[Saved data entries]

────────────────────────────────────────

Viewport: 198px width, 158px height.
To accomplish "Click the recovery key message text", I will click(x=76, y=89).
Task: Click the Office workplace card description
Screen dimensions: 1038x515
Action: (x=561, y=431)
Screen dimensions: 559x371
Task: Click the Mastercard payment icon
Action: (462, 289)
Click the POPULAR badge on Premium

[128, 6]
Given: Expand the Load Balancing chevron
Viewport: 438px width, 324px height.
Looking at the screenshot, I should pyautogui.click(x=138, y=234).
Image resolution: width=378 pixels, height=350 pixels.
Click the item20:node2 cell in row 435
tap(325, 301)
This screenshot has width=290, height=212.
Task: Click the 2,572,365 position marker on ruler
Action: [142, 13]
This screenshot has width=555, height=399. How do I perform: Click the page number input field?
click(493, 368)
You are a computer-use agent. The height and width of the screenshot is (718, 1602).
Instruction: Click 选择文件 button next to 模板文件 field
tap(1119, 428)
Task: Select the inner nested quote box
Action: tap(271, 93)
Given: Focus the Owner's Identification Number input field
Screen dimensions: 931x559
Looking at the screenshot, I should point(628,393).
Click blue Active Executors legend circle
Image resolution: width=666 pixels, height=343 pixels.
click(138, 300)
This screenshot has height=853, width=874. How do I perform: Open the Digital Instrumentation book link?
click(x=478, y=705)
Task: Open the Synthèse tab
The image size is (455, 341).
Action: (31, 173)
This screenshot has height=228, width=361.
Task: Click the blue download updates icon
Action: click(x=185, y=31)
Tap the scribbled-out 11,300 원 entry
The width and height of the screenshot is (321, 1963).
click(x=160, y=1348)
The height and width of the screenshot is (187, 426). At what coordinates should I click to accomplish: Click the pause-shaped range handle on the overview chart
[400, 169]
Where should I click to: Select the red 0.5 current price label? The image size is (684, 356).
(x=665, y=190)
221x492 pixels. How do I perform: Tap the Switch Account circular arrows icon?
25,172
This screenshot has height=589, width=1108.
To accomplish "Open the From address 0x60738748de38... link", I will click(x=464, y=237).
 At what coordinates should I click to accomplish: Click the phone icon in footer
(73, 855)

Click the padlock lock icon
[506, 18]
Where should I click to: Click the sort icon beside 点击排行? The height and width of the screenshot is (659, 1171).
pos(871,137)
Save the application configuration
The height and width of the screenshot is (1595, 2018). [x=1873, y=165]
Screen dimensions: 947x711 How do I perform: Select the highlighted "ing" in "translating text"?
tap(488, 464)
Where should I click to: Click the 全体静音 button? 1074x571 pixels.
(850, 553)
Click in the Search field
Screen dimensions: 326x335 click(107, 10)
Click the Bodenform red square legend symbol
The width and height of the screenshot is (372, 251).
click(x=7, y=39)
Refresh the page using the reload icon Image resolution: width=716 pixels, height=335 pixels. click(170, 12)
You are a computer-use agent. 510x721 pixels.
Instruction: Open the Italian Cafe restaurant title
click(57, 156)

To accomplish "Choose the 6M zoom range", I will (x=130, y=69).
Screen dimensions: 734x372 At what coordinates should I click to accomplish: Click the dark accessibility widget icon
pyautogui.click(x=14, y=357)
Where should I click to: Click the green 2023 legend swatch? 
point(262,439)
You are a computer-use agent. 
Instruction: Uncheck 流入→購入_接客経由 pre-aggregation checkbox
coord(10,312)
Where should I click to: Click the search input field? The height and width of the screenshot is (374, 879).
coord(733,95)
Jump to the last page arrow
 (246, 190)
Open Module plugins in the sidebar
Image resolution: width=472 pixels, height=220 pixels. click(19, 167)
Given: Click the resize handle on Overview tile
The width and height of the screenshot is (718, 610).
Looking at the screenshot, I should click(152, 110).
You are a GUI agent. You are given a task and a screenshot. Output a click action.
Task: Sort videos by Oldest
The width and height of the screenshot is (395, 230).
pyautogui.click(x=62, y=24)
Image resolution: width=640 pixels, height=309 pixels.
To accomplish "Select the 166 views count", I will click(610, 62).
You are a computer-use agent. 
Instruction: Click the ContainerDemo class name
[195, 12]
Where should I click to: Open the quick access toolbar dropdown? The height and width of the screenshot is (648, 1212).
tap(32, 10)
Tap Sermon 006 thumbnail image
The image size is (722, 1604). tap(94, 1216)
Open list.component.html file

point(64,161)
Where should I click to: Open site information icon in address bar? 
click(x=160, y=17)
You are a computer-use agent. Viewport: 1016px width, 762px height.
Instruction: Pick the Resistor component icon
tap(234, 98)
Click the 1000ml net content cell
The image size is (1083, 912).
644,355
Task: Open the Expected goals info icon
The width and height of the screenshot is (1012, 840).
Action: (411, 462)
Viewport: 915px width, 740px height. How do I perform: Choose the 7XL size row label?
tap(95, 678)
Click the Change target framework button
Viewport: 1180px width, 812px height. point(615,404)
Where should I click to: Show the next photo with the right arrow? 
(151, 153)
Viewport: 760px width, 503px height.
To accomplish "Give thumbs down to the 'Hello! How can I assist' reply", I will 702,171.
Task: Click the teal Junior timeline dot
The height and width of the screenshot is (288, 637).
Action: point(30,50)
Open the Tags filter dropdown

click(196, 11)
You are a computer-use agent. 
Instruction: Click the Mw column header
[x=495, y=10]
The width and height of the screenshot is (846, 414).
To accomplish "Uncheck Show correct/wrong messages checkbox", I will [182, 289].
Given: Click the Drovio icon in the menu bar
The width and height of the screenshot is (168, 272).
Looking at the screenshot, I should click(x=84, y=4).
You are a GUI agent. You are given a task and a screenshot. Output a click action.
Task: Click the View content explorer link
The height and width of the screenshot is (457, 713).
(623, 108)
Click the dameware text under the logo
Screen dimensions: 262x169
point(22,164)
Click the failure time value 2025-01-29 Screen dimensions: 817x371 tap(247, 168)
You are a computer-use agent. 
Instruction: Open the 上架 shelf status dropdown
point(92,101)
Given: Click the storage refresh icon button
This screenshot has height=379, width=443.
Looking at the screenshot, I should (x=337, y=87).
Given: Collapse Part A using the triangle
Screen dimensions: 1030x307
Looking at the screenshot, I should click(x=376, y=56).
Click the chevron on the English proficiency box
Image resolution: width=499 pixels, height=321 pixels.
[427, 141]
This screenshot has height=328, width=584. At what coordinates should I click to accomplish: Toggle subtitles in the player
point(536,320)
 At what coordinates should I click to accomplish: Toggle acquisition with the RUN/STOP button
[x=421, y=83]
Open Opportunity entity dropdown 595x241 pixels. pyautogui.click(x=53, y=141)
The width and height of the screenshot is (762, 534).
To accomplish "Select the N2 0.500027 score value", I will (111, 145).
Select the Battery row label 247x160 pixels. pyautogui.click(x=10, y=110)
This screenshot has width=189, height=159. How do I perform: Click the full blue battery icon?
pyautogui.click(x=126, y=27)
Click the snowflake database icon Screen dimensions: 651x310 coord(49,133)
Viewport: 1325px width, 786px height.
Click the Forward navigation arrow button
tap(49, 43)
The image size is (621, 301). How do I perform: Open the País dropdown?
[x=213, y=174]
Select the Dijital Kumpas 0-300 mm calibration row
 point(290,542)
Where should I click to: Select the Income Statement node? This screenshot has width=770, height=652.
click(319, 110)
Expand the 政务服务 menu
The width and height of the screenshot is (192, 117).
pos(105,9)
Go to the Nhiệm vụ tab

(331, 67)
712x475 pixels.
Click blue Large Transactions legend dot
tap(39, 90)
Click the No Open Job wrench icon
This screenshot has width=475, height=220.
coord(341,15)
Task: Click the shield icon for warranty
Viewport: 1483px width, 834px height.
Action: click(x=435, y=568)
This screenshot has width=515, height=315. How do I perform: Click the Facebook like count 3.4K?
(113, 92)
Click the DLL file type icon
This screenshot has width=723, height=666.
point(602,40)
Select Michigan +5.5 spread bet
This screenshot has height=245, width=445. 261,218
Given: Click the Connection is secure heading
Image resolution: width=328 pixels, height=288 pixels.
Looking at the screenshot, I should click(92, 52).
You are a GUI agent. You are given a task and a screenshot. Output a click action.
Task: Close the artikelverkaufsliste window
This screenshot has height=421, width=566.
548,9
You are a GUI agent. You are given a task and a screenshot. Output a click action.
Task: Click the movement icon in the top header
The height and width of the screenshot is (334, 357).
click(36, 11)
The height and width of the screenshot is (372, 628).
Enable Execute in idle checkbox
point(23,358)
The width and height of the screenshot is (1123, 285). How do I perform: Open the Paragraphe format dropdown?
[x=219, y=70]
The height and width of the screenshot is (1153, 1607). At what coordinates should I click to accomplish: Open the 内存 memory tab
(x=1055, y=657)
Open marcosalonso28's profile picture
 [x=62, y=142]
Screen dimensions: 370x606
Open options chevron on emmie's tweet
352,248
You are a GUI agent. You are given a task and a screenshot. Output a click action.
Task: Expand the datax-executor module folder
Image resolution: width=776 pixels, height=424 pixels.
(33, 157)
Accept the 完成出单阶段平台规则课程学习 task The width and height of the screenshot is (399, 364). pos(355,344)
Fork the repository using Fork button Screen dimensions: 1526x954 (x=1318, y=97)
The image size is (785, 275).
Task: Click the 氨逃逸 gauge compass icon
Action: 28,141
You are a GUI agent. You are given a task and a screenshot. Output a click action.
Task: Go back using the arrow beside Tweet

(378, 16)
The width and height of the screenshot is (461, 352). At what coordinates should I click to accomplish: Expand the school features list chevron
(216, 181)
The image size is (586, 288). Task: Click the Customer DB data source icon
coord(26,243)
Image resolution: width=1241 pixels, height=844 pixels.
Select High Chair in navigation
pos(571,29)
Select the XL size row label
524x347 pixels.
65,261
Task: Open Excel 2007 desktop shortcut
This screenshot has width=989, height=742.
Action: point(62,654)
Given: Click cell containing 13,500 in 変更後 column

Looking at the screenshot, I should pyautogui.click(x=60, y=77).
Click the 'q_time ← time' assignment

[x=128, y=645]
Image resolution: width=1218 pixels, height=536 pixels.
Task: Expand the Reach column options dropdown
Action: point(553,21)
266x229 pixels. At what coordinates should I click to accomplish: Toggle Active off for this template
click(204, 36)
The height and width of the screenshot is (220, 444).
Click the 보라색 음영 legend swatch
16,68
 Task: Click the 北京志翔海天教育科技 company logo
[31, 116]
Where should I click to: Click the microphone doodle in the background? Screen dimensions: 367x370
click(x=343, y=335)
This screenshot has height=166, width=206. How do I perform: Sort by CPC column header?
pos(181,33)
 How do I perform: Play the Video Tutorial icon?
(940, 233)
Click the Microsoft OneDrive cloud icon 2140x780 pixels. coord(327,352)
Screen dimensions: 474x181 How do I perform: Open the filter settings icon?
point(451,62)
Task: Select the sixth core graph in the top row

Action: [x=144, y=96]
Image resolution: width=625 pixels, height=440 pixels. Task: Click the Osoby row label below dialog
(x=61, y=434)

────────────────────────────────────────

Return, word for word, the lines of the data above from the line with "This screenshot has width=555, height=399." through the line with "Task: Open the Synthèse tab", inclusive.

This screenshot has width=555, height=399. How do I perform: Click the page number input field?
click(493, 368)
You are a computer-use agent. The height and width of the screenshot is (718, 1602).
Instruction: Click 选择文件 button next to 模板文件 field
tap(1119, 428)
Task: Select the inner nested quote box
Action: tap(271, 93)
Given: Focus the Owner's Identification Number input field
Screen dimensions: 931x559
Looking at the screenshot, I should point(628,393).
Click blue Active Executors legend circle
Image resolution: width=666 pixels, height=343 pixels.
click(138, 300)
This screenshot has height=853, width=874. How do I perform: Open the Digital Instrumentation book link?
click(x=478, y=705)
Task: Open the Synthèse tab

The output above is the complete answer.